▶ Source text
==================================================

Gardaí say a parcel bomb found at a postal sorting office in Limerick appears to be identical to a series of devices sent to addresses in England and Scotland.
Bomb disposal experts had to be called to the An Post depot in the Dock Road area of Limerick on Friday morning after the discovery of a suspicious package.
Irish Defence Forces later confirmed a “viable improvised explosive device” had been found in a plastic envelope.
Irish Justice Minister Charlie Flanagan said a stamp used was similar to those on letter bombs sent to major transport hubs in London and the University of Glasgow earlier this month.
He added: “This is a despicable act.
“The sending of incendiary devices like this is totally unacceptable. I hope the people responsible are brought to justice.”
The depot had to be evacuated during the security alert.
A group calling itself the IRA, and known to police as the New IRA, has said it sent the parcel bombs to offices at Heathrow and London City airports and to the University of Glasgow.

==================================================

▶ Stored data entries
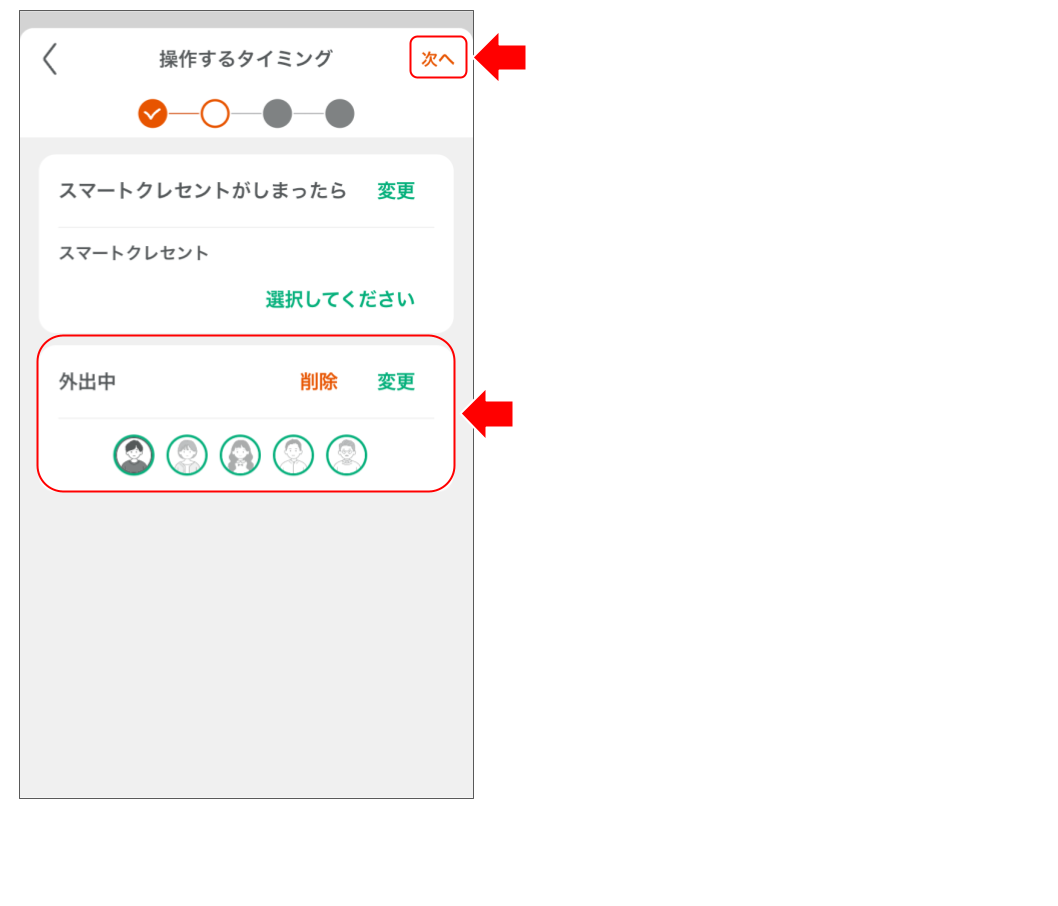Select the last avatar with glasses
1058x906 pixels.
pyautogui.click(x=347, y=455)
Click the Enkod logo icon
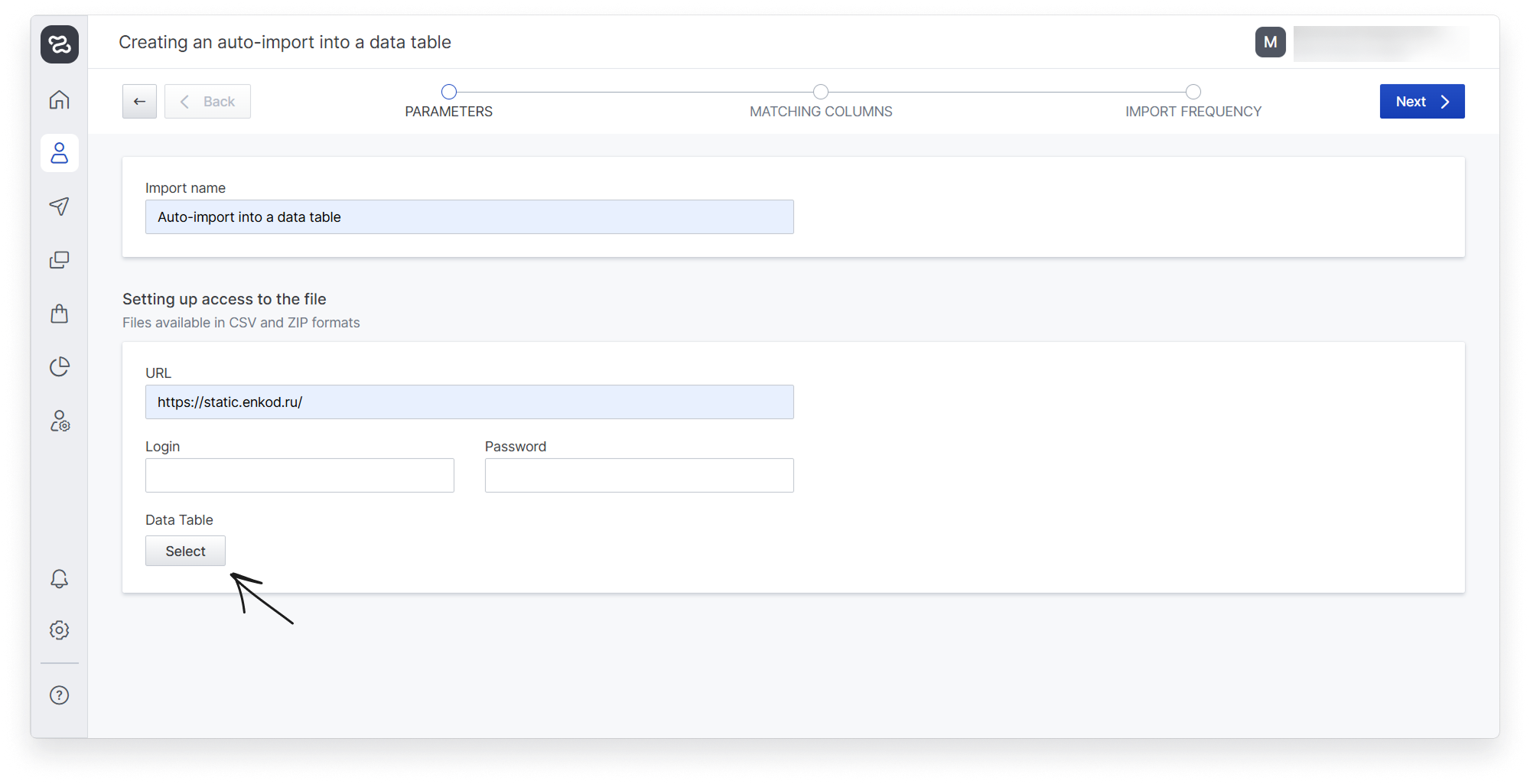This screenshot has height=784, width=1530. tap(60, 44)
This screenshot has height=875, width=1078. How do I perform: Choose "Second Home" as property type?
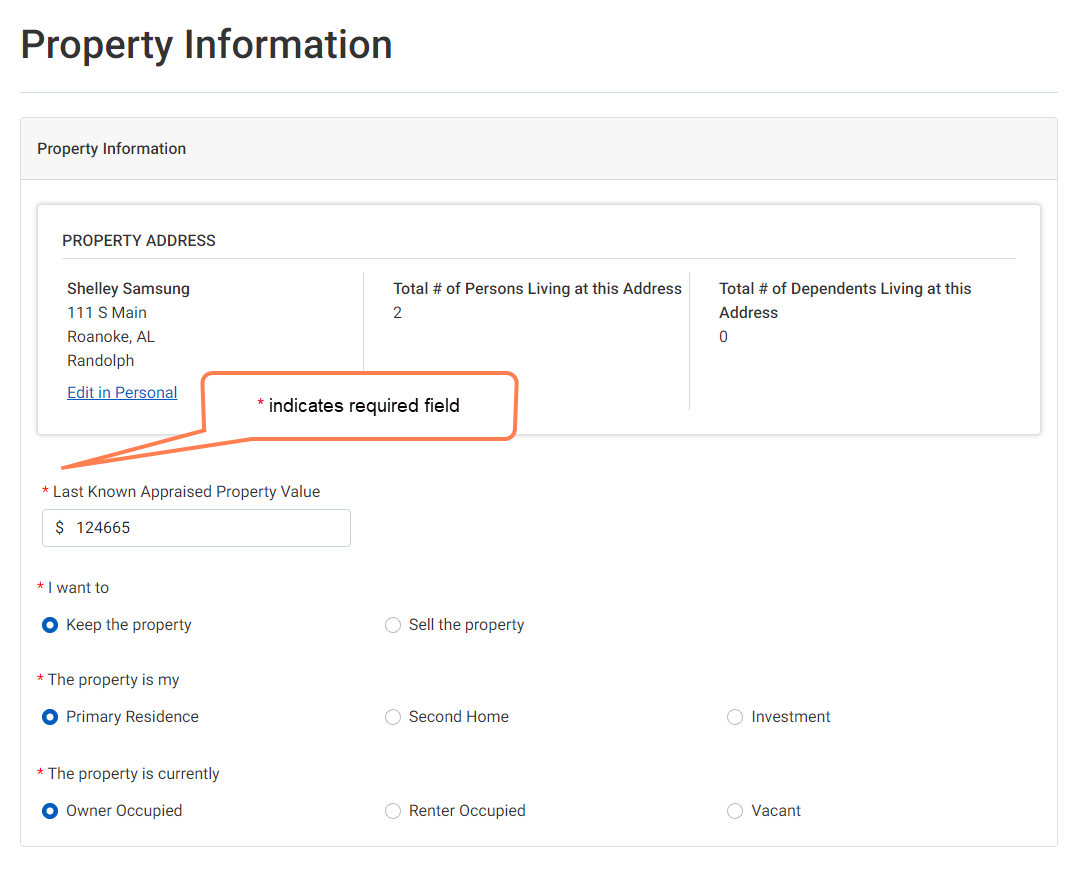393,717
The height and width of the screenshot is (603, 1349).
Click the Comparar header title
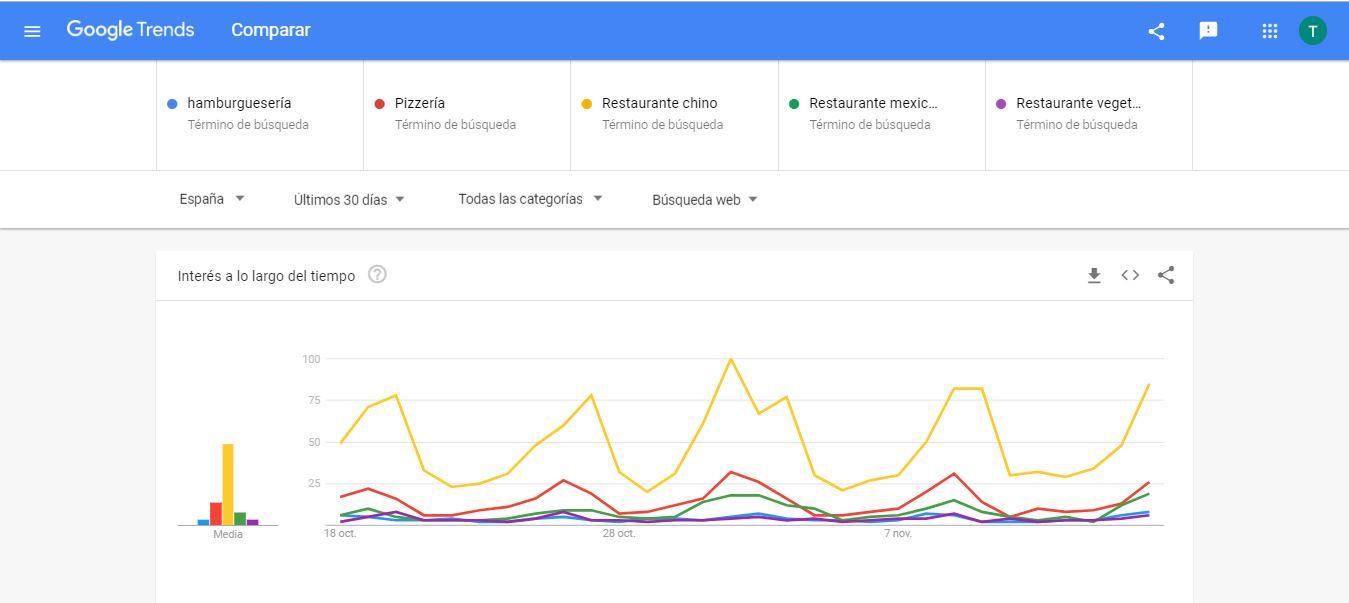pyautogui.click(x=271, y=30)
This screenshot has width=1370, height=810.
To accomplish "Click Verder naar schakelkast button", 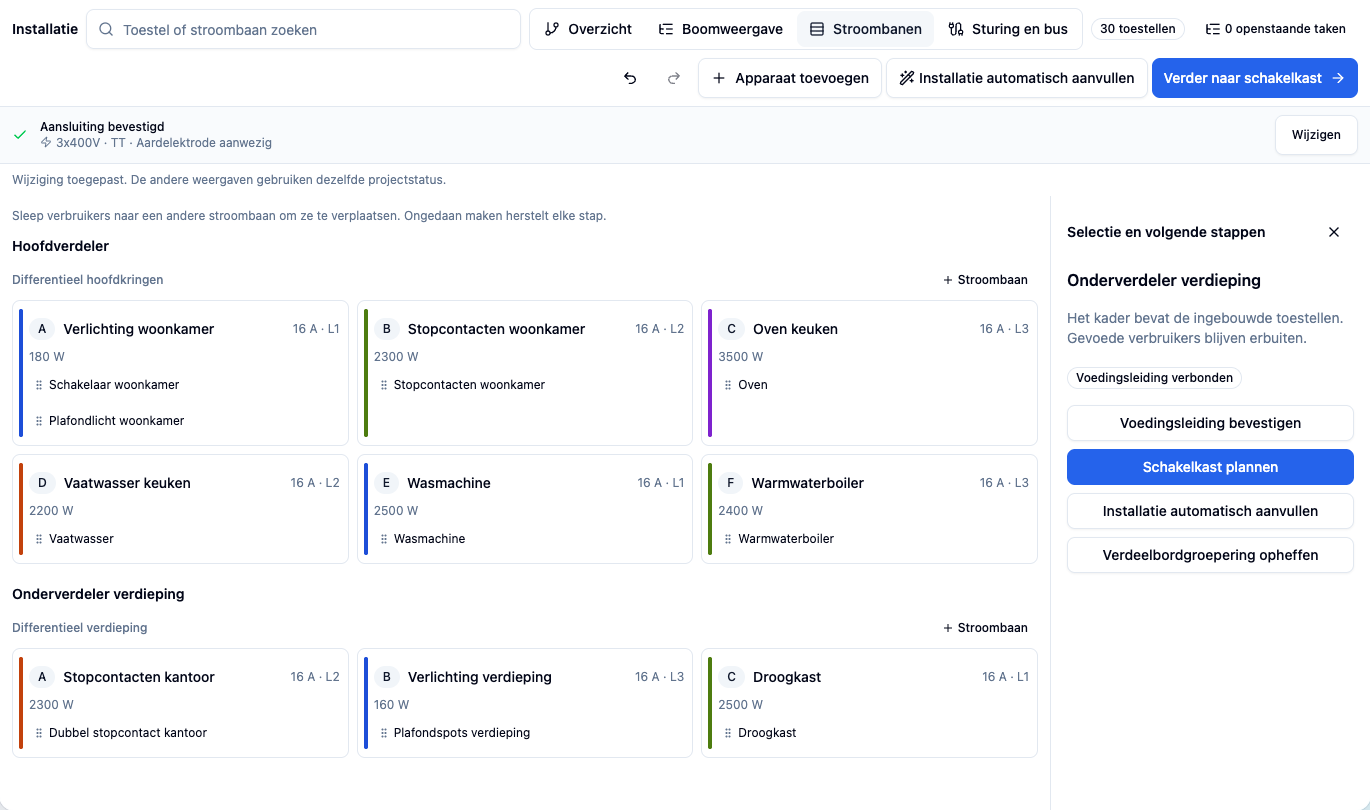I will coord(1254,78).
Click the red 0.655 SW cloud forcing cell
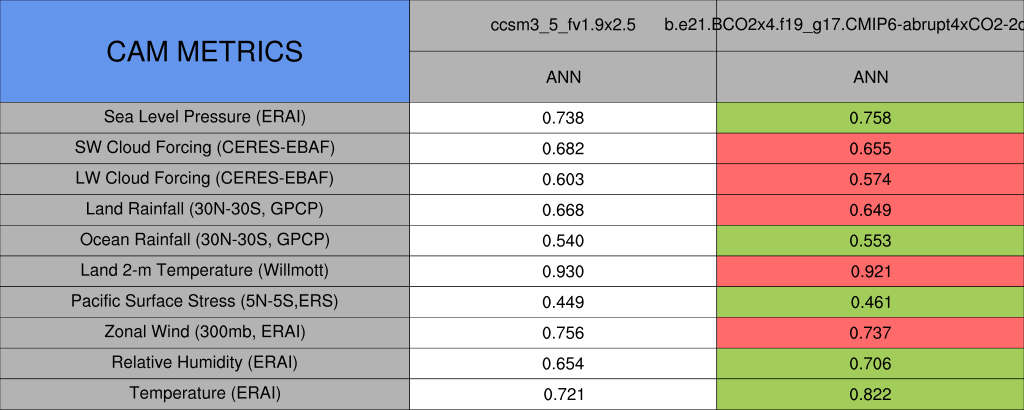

==================================================

▶ Things to do
- 1) Reproduce the part of the Limerick parcel bomb article from "A group calling" up to and including "University of Glasgow.".
- 2) In the Limerick parcel bomb article, what did the Irish Defence Forces confirm had been found in a plastic envelope?
- 3) Write the next part of the Limerick parcel bomb article, picking up after its final sentence.
The material above has no connection to the Limerick parcel bomb article.

▶ Responses in order
- 1)
A group calling itself the IRA, and known to police as the New IRA, has said it sent the parcel bombs to offices at Heathrow and London City airports and to the University of Glasgow.

- 2) A viable improvised explosive device.

- 3)
The group has further claimed that another parcel addressed to a British Army recruitment officer may not have been discovered yet.
Mr Flanagan said the item found in Limerick could be that fifth parcel.
“We have reason to believe this could be the case,” he said.
The packages sent to London and Glasgow were all A4-sized white postal bags containing yellow Jiffy bags and appeared capable of igniting a small fire when opened.
They were posted with Irish stamps and had Dublin as the return address, prompting gardaí to join the investigation.
No-one was injured in any of the incidents.